Depending on your level of comfort with coding, the difficulty may vary. Although the video lectures are 5 to 10 minutes at max, you might want to pause and code things yourself to really understand what’s going on. From my experience it took me anywhere from 30 minutes to an hour or so just for a 5-10 minute video to really feel comfortable and move on to the next section, so don’t be afraid of moving slowly, in fact, I’d highly suggest going slowly, especially if you’re new to this.
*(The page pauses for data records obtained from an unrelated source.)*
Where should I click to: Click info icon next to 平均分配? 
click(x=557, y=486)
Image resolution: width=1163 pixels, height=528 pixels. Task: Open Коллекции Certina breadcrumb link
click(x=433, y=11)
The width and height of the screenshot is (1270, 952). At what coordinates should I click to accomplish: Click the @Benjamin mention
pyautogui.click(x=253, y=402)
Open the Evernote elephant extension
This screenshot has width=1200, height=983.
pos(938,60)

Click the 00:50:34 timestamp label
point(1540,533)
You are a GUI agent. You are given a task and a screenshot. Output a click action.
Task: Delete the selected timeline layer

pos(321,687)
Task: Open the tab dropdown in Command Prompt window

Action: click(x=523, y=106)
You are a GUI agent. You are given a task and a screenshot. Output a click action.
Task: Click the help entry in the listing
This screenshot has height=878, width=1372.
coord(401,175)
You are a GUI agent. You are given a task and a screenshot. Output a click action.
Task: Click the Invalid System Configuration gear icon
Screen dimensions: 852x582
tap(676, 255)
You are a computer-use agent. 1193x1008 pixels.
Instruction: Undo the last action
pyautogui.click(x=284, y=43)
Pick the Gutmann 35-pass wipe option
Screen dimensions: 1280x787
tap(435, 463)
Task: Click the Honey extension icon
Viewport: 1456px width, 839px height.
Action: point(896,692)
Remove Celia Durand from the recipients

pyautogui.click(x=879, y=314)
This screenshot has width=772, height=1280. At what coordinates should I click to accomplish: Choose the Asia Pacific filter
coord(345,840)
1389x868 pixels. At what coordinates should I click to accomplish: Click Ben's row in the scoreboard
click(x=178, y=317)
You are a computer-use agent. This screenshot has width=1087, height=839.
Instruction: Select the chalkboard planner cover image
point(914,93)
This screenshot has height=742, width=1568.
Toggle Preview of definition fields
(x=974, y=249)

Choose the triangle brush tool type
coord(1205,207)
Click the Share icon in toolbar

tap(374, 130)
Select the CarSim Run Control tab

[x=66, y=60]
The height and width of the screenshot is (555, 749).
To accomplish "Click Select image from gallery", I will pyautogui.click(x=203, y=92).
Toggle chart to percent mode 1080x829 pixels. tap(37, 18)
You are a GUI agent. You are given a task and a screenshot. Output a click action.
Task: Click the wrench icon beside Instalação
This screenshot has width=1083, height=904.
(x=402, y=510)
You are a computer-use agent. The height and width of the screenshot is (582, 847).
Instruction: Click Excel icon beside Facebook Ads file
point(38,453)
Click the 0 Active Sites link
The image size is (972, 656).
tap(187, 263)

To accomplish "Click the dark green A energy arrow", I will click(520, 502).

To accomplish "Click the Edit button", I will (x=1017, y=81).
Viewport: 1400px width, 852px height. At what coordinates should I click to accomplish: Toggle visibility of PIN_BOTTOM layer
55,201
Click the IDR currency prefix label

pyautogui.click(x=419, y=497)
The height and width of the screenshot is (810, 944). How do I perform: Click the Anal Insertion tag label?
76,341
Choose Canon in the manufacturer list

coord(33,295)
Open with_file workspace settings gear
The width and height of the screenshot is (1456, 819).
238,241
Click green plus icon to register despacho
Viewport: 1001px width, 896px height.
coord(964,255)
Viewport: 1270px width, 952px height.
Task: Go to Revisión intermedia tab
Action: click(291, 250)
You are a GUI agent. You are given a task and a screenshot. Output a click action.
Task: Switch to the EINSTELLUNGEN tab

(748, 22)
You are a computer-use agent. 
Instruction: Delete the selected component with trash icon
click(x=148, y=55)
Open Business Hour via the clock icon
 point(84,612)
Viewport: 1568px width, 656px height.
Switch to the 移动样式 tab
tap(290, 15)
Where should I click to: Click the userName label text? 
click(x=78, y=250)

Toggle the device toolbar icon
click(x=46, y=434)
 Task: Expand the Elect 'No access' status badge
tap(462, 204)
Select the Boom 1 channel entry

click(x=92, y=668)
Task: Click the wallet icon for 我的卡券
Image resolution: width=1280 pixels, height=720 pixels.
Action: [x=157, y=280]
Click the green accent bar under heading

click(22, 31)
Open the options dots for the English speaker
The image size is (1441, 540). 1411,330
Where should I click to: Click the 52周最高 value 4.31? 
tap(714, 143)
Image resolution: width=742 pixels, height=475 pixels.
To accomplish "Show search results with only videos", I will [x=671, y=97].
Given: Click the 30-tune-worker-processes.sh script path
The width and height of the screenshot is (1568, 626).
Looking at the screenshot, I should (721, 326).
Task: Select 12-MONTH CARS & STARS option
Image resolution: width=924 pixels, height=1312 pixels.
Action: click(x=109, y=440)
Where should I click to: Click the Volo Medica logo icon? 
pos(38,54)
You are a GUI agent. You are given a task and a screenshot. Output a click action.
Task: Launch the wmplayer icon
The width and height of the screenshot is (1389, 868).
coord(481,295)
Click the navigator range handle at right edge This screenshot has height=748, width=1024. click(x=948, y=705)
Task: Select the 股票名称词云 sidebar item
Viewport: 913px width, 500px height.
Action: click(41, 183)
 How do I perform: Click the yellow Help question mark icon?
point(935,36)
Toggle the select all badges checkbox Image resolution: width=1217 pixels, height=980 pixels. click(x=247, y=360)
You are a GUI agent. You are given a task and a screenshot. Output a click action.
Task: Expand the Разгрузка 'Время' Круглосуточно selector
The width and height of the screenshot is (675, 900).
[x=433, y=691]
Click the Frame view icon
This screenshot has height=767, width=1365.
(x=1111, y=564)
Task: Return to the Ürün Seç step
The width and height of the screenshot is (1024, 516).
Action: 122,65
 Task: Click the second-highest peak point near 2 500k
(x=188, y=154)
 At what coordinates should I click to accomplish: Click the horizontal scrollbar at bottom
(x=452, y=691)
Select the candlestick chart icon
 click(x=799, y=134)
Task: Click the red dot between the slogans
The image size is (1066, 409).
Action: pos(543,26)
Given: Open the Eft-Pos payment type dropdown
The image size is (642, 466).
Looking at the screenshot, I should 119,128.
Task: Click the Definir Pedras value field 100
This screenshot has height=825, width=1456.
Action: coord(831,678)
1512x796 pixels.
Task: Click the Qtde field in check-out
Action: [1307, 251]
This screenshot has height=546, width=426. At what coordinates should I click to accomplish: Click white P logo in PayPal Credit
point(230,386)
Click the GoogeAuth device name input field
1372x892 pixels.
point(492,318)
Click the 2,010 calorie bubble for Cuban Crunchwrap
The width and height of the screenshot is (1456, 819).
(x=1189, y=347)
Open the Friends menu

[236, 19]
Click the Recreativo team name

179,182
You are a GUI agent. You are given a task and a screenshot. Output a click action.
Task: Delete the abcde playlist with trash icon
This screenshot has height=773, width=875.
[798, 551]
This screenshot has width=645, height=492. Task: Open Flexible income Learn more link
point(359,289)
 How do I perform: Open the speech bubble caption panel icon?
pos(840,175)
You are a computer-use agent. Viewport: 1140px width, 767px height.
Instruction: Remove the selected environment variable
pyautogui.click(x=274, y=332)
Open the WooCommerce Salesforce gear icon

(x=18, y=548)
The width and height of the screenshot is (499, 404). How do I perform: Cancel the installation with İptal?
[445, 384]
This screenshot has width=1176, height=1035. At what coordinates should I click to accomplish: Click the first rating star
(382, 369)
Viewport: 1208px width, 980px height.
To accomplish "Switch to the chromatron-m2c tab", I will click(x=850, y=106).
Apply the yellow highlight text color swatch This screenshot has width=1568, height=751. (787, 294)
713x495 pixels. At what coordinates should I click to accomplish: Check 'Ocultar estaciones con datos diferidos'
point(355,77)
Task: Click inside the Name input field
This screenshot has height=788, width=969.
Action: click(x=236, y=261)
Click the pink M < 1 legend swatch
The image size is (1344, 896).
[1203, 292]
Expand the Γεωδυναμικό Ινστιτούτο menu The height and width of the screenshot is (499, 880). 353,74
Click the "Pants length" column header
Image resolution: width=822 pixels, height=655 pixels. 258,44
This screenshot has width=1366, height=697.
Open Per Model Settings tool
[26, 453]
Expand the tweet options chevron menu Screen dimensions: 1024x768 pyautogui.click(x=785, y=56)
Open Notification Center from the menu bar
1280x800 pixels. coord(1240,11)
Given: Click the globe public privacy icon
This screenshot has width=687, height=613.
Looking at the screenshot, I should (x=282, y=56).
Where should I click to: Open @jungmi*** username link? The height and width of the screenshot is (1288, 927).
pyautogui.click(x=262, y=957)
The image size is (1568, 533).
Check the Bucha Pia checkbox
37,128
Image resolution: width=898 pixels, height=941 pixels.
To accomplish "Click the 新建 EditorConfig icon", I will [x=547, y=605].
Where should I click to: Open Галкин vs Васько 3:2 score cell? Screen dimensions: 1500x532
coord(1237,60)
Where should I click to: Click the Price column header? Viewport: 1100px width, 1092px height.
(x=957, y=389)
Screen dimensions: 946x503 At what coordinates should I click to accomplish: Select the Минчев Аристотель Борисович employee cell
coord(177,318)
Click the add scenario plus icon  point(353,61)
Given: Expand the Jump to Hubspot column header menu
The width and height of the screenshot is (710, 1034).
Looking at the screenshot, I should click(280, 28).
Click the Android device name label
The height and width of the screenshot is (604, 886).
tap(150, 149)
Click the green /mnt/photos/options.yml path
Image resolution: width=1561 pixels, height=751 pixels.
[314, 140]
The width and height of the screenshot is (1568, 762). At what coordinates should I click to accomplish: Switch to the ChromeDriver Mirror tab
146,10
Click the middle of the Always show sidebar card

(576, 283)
And make sure to use the MATLAB documentation as you come across new keywords or functions.
Conclusion and key takeaways
As I progressed through this course I found myself getting more and more confident as everything in the course was connected to each other, my fundamentals got stronger with each finished module. Now, I’m excited and confident that I’ll be able to apply image processing in my research work.
I’d highly recommend this specialization to anyone in the Science & Engineering field, be it students, or working professionals.
Finally I’d like to give a huge thank you to the MathWorks team who made these courses possible, they did a great job with it and I’m looking forward to more such courses related to my fields of interest.